According to a report by PSFK Labs, the project “seeks to uncover the emerging behaviors, technologies, products, services and initiatives that are driving the evolution of the home.” The exhibit looks at three themes, the first “Adaptive” looks at customizable solutions for the home based on the urban dweller’s everyday needs. People can control the color, intensity and directionality of light in their home through lightscaping, and have the apartment take care of itself through the use of responsive systems.
Space-saving and customizable home furnishings may also soon respond to what people plan to do with their home at any given part of the day. Working from home? This Ulisse Desk Bed can be transformed into a workspace during the day, and a queen-size bed at night. The designers, Resource Furniture, claim the average size of a new home built in the U.S. has been decreasing since 2007, and therefore multipurpose furnishings like the desk bed are necessary to accommodate smaller spaces.
Resource Furniture’s Pocket Chairs and Cricket Table can be folded for storage.
“On-Demand” was the second theme explored by the The Future of Home Living, with concepts like community outsourcing, DIY kits and entertainment clouds, suggesting a heavier reliance on technology to get things done. Available to try at the exhibit was the app Wun Wun, which allows New Yorkers to outsource local “helpers” who can help perform nearly any task imaginable. With Google’s recent Shopping Express initiative, the rise of same-day delivery might actually be here to stay this time (compared to the early failures of one hour delivery services like UrbanFetch and Kozmo in the dot-com era). The exhibit featured services like HelloFresh and Get Art Up , both which also aim to help homemakers break out of routine behaviors by delivering grocery and art to their door.

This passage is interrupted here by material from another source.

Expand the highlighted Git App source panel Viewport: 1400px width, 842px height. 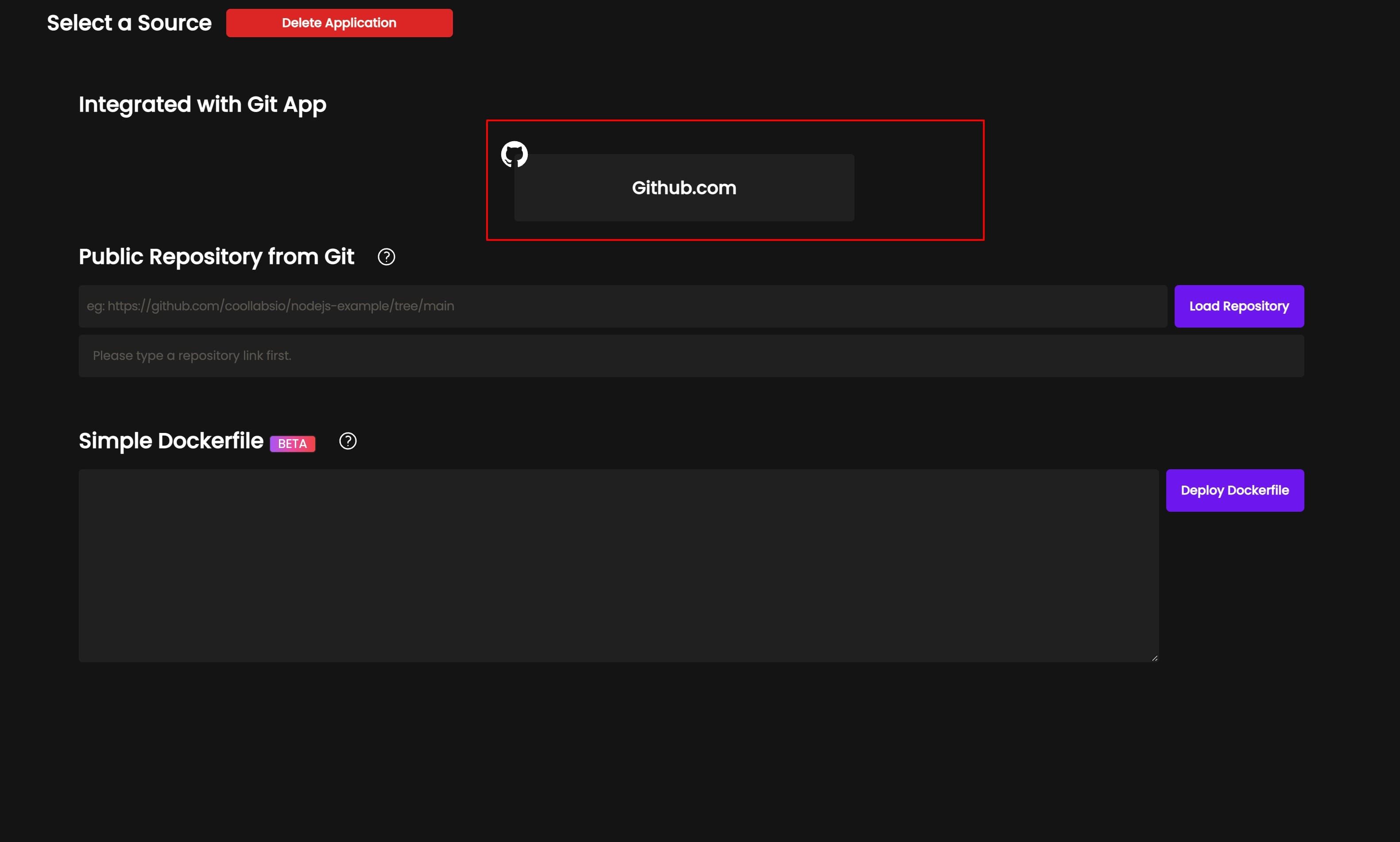[735, 181]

Back To the Roots’ Aquafarm, a self-cleaning fish tank that also grows food.
The Future of Home Living’s final theme, “Equilibrium,” promotes sustainability and well-being within the boundaries of an apartment. Many of the designers aimed to create gadgets that will transform apartments into a place of personal renewal, to combat the stress of city living. These solutions included home farming, soundproof interiors and sensor technologies that can help people make smarter decisions about their daily lives.
Compact gardening is made possible through products like the Aquafarm, a self-cleaning fish tank that also supports an attached herb garden. Natural filtering systems like Permasorb, an air purifying wallpaper, Andrea Air Filter which speeds the process of plant filtration, and a water-saving EcoVea Shower were also featured.
The future seems bright for the future of home living, but will some of the high price tags attached to these unique ideas prevent some from living in “a clean, efficient and responsive space that can flexibly conform to the every changing needs of its residents”? Only time will tell what limits will hinder the evolution of the home.
The Future of Home Living runs until August 16th. Located on the ground floor of a residential building on 101 West 15th street, the exhibition space is a collaboration between PSFK and the building owners. Admission is free.